_O que fazer:_ Segundo o trecho do documento, acima de que valor a dosagem de IgE antitoxinas estafilocócicas foi considerada positiva?

_Trecho do documento:_
+++

Todos os pacientes foram submetidos a história clínica; exame físico; exames de rotina (hemograma, VHS, IgE total, parasitológico de fezes, e radiografia de tórax e dos seios da face); provas de função pulmonar (espirometria e PFE); testes cutâneos por puntura com aeroalérgenos; e dosagem sérica de IgE antitoxinas estafilocócicas (TXA, TXB, TXC e TSST). Nas espirometrias foram utilizados espirômetros (Jaeger, Würzburg, Alemanha), respeitando as diretrizes da American Thoracic Society16,17 e valores teóricos segundo Knudson et al.18 Foi compatível com asma a presença de obstrução e prova broncodilatadora positiva com reversão ou melhora significativa.16,17 Na avaliação do PFE, foram utilizados medidores de PFE (Mini-Wright AFS; Clement Clarke International, Essex, Inglaterra), segundo valores teóricos de Nunn e Gregg.19 Os testes cutâneos com aeroalérgenos foram realizados com a técnica de puntura com antígenos padronizados.20 Na dosagem das IgE antitoxinas estafilocócicas foi utilizado um sistema de imunoensaio (ImmunoCAP(r) 100; Phadia, Uppsala, Suécia).21 Valores superiores a 0,35 U/l foram considerados positivos.21
Na comparação das variáveis numéricas foram utilizados os testes t de Student ou de Mann-Whitney, quando indicados, através da análise dos coeficientes de Kolmogorov-Smirnov e de Shapiro-Wilk. Na comparação das variáveis categóricas foram utilizados os testes do qui-quadrado ou de Fisher, quando indicados. Foram considerados um poder de 80% e significância estatística com p < 0,05.
O presente estudo foi aprovado pelo Comitê de Ética em Pesquisa do Hospital Universitário Clementino Fraga Filho da Universidade Federal do Rio de Janeiro. Todos os pacientes assinaram um termo de consentimento livre e esclarecido e, em caso de recusa a participar do estudo, não tiveram qualquer inconveniente ou prejuízo em relação ao seu tratamento. A confidencialidade dos dados e o anonimato dos pacientes foram assegurados na elaboração e no manuseio do banco de dados.
Foram estudados 142 pacientes; 72 alocados no grupo AL (17 com asma intermitente e 55 com asma persistente), e 70 no grupo AMG (53 asmáticos moderados e 17 asmáticos graves). A mediana das idades foi de 52,5 anos (46 e 56 anos, respectivamente, nos grupos AL e AMG), com preponderância do sexo feminino e de indivíduos brancos. Na amostra geral, a média do índice de massa corpórea (IMC) foi de 27,09 kg/m2, 128 pacientes tinham rinite associada à asma, 131 tinham resultados positivos para teste cutâneo para aeroalérgenos, e 99 tinham antecedentes familiares de atopia. Somente 37 (26,1%) dos casos tinham antecedentes de tabagismo. A média do PFE em percentual do teórico foi de 72,59%, e as médias do VEF1 em percentual do teórico pré-broncodilatador e pós-broncodilatador, respectivamente, foram de 71,55% e 81,48%. A média de eosinófilos foi de 4,4% e a de dosagem de IgE total foi de 574,92 UI/ml. Na Tabela 1 é demonstrada a distribuição das variáveis sociodemográficas e clínicas, e na Tabela 2 são evidenciadas as características funcionais pulmonares e laboratoriais observadas nos dois grupos.

+++

_Dados fornecidos:_
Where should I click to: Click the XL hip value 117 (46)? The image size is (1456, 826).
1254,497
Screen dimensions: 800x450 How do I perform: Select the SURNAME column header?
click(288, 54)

+++

_Resposta:_ Acima de 0,35 U/l.